_Ejercicio propuesto 1:_ Según el documento fuente, ¿qué teorema demuestra que la agregación del comportamiento individual no conserva las propiedades de las funciones de oferta y demanda, y de qué año es?

_Documento fuente:_
Si a los estudiantes se les enseñara bien, a fondo, la teoría de
equilibrio general, podrían percatarse que los únicos resultados que ha
ofrecido son de índole negativa. Verían que en el tema de estabilidad
nunca se pudo demostrar cómo las fuerzas del mercado conducen a vectores
de precios de equilibrio general. Si se les enseñara el tema de
existencia del equilibrio, verían que la demostración de existencia es
un ejercicio matemático desprovisto de sentido económico. En el lugar de
estos temas delicados, los cursos de microeconomía neoclásica se
concentraron en la maximización individual y poco a poco le dejaron más
espacio a la teoría de juegos.
Cabe aclarar que el tema de la maximización individual es un tema
preliminar en el análisis de la teoría del equilibrio general. No
constituye el objeto central del análisis de la teoría de equilibrio
general. Si se analiza ese tema es porque es un paso preparatorio en la
construcción del modelo: es uno de las piedras con las que se construye
la catedral, pero no es la catedral misma. Gastar tiempo enseñando hasta
el hartazgo como se tallan esas piedras individuales evita el bochorno
de tener que mostrar que la catedral no puede mantenerse de pie.
De esta forma, en lugar de exponerla a la crítica, la teoría de
equilibrio general fue guardada en una capilla para sólo sacarla a la
luz en las peregrinaciones y días de observancia religiosa. Es la forma
de asegurar que los millones de fieles sigan desconociendo las sagradas
escrituras del neoliberalismo y mantenga su fe en las virtudes eternas
del libre mercado.
La “teoría” macroeconómica neoliberal está basada en esa misma
creencia. Sus modelos optaron por descansar cada vez más en el supuesto
de que de alguna manera el mercado efectivamente conduce a posiciones de
equilibrio. Poco importaron los resultados negativos de la teoría
microeconómica. De ahí la idea de definir los “fundamentos
microeconómicos” de la macroeconomías, una idea falaz que parte del
supuesto de que la teoría del comportamiento individual puede ser
extrapolada para construir un modelo macroeconómico. Ese intento de
buscar los “micro-fundamentos de la macro” está emparentado con el
proyecto de construir una teoría macroeconómica con la figura del
“agente representativo”, una entidad ficticia que elabora un plan de
maximización intertemporal para asignar recursos entre ahorro y consumo.
Estos ejercicios han hecho caso omiso de un hecho fundamental: la
agregación del comportamiento especificado para los agentes individuales
no permite conservar las propiedades de las funciones de oferta y
demanda. Este resultado está claramente demostrado por el teorema
Sonnenschein-Mantel-Debreu de 1974 y, por lo tanto, el agente
representativo es una construcción absurda o un supuesto abusivo.
Ciertamente no debería ser utilizado para definir directrices de
política macroeconómica.

_Líneas de datos:_
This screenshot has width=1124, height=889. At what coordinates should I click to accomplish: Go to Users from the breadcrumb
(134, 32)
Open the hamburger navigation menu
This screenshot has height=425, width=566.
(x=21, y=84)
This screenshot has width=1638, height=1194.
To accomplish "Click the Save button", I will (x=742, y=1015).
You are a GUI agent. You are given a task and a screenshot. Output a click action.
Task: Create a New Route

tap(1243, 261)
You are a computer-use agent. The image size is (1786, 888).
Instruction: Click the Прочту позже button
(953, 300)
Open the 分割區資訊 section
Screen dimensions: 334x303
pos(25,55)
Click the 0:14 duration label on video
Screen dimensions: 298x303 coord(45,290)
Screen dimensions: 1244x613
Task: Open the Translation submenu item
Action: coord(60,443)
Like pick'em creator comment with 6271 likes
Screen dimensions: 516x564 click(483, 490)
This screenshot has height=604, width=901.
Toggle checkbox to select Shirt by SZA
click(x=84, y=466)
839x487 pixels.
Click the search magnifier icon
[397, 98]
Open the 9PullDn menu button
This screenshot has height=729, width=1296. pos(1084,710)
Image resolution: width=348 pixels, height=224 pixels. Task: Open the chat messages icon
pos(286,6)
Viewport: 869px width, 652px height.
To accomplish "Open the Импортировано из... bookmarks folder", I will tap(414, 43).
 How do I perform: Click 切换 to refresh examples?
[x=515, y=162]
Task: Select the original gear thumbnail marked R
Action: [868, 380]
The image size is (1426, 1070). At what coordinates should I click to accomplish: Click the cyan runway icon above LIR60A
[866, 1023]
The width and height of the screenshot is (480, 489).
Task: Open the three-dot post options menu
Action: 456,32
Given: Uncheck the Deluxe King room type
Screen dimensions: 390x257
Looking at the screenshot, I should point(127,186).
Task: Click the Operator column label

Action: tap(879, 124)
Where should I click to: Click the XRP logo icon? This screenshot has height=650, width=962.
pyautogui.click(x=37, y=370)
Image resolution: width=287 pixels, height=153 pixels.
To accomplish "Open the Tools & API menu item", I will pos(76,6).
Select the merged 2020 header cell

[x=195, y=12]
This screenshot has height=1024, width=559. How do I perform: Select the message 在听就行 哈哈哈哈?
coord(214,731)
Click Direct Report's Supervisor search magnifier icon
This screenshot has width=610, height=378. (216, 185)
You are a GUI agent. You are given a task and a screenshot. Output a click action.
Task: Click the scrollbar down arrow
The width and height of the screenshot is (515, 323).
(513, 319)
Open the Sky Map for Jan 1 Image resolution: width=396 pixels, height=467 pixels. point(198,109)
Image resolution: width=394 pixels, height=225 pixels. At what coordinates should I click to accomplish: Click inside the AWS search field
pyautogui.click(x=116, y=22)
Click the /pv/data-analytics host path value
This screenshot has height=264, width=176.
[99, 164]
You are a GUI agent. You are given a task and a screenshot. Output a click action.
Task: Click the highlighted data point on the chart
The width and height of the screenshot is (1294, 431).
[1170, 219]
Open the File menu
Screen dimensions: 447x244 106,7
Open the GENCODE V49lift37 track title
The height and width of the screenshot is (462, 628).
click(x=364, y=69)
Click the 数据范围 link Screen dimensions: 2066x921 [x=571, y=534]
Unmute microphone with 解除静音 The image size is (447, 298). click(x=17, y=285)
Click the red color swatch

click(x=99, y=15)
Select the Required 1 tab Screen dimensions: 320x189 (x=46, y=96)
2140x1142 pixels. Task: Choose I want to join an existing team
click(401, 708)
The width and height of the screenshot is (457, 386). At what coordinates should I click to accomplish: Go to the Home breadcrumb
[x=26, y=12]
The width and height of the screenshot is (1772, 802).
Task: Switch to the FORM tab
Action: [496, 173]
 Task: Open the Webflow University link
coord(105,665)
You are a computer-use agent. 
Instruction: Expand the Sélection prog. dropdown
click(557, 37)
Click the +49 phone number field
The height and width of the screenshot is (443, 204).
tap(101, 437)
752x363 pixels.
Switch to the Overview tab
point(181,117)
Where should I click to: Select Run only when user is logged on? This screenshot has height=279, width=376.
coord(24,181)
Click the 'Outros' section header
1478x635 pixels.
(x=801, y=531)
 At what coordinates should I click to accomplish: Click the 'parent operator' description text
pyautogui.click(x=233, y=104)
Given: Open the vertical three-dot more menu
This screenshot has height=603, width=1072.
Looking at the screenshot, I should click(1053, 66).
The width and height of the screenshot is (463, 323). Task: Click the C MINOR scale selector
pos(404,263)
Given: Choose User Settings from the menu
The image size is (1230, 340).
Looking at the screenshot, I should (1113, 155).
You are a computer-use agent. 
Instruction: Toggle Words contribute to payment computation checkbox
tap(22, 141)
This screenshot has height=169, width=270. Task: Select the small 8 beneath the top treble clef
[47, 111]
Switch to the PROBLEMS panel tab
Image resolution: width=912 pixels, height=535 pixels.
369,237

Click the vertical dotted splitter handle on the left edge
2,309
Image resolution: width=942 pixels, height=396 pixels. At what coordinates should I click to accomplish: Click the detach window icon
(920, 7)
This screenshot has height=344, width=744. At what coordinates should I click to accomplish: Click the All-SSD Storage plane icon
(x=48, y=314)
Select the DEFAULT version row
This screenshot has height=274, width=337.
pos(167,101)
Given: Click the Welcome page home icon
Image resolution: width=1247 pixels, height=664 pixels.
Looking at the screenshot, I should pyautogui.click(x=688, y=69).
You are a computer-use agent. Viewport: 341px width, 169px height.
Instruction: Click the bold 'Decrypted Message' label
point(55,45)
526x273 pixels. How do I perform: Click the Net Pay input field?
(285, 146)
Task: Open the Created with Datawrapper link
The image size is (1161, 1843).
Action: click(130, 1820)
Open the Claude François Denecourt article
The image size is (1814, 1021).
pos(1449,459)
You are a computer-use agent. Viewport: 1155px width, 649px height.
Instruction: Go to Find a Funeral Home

_Ejercicio propuesto 2:_ Reescribe como lista numerada las filas que van desde la que contiene "Given: Click the Welcome page home icon" hasta la última fila, ambas incluidas, y omite las líneas en blanco.

_Respuesta 1:_ El teorema Sonnenschein-Mantel-Debreu, de 1974.

_Respuesta 2:_
1. Given: Click the Welcome page home icon
2. Image resolution: width=1247 pixels, height=664 pixels.
3. Looking at the screenshot, I should pyautogui.click(x=688, y=69).
4. You are a computer-use agent. Viewport: 341px width, 169px height.
5. Instruction: Click the bold 'Decrypted Message' label
6. point(55,45)
7. 526x273 pixels. How do I perform: Click the Net Pay input field?
8. (285, 146)
9. Task: Open the Created with Datawrapper link
10. The image size is (1161, 1843).
11. Action: click(130, 1820)
12. Open the Claude François Denecourt article
13. The image size is (1814, 1021).
14. pos(1449,459)
15. You are a computer-use agent. Viewport: 1155px width, 649px height.
16. Instruction: Go to Find a Funeral Home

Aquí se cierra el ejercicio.